• Tax Court Attributes Significant Value to Personal Goodwill in Estate Tax Valuation Case
  • October 2, 2014 | Authors: Thomas N. Lawson; Alan J. Tarr
  • Law Firms: Loeb & Loeb LLP - Los Angeles Office ; Loeb & Loeb LLP - New York Office
  • Two months after the Tax Court decided the Bross Trucking case, it addressed the significance of personal goodwill in valuing the stock of a closely held corporation, STN.Com Inc. in Estate of Franklin Z. Adell, TC Memo 2014-155. The decedent, Franklin Adell, owned all of the shares of STN stock. His son Kevin was the president of STN and was instrumental in the development of its business.

    STN provided cable uplinking for its only customer, the Word, which was a 24-hour, urban, religious programming station. Kevin had prior experience with religious programming and used his connections to garner the support of various religious leaders in launching the Word.
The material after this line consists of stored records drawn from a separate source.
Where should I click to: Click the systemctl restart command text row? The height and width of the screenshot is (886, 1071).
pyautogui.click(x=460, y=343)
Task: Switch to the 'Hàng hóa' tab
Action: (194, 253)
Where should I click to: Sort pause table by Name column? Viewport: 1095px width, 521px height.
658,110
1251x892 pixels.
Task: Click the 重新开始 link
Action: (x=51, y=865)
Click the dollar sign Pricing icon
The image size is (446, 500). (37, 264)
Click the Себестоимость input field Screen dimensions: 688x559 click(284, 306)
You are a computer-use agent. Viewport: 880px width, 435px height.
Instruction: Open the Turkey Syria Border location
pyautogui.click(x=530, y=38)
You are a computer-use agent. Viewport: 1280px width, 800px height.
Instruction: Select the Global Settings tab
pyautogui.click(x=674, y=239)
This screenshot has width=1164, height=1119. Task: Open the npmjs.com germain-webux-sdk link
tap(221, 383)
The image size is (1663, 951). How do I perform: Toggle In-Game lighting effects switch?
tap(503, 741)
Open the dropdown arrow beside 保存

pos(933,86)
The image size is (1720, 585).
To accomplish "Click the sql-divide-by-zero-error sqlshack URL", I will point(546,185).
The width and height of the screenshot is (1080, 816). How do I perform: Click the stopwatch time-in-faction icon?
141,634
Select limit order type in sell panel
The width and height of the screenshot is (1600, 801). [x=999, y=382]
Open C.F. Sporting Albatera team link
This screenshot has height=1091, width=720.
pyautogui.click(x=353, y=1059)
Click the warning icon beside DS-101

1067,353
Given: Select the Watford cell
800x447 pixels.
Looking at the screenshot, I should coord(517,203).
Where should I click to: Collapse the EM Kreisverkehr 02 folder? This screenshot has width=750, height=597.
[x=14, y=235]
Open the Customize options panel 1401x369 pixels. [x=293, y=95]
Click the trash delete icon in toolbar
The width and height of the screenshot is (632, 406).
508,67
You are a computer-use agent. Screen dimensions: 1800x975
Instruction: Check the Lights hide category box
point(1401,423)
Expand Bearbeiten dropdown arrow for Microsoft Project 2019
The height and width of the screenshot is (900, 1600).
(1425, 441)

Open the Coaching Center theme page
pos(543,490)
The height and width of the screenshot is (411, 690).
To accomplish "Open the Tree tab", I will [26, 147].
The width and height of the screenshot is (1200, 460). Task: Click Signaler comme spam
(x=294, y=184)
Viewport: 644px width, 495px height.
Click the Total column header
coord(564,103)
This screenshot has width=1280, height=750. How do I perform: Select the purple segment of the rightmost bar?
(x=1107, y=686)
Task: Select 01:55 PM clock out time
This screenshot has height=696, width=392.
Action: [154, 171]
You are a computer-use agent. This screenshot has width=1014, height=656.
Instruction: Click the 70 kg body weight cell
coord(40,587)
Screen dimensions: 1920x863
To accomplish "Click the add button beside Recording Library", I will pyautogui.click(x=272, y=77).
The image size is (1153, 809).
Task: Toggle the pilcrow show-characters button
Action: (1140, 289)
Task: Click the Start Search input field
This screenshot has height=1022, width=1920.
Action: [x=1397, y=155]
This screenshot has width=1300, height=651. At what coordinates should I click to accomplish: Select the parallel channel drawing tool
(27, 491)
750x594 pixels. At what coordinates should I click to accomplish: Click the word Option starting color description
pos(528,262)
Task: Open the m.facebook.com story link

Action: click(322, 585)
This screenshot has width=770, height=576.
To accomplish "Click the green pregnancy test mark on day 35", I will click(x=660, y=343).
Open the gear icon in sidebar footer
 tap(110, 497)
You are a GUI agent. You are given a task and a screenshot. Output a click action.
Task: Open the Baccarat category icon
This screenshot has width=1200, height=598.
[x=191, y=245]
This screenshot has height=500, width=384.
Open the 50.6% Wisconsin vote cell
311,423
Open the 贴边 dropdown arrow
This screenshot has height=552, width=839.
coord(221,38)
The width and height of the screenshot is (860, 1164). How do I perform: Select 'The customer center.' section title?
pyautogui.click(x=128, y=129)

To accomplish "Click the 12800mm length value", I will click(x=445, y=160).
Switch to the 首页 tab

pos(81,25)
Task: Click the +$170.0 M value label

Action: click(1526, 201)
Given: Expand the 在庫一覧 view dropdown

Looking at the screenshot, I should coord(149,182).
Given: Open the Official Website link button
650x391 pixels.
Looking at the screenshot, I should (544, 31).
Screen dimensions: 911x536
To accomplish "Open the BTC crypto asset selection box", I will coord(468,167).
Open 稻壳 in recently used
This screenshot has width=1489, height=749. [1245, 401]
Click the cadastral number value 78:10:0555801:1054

    In valuing the STN shares for Franklin’s estate tax return, the estate appraiser used the discounted cash flow method, projecting future revenue for the five years subsequent to death. In determining the projected cash flow during that period, the estate’s appraiser reduced the cash flow by an economic charge for Kevin’s personal goodwill because STN’s revenue was dependent upon Kevin’s relationships. Kevin had no employment agreement with STN and was not subject to a covenant not to compete. The appraiser quantified the economic charge at between 37 and 44 percent of sales. There is no explanation in the decision as to how this very sizable charge was derived.

    The Tax Court accepted this valuation, concluding that because Kevin was free to leave STN and compete against it, the large economic charge taken was warranted. This economic charge had an enormous impact on the value of STN, reducing the value by more than 70 percent from what it would have been without the economic charge.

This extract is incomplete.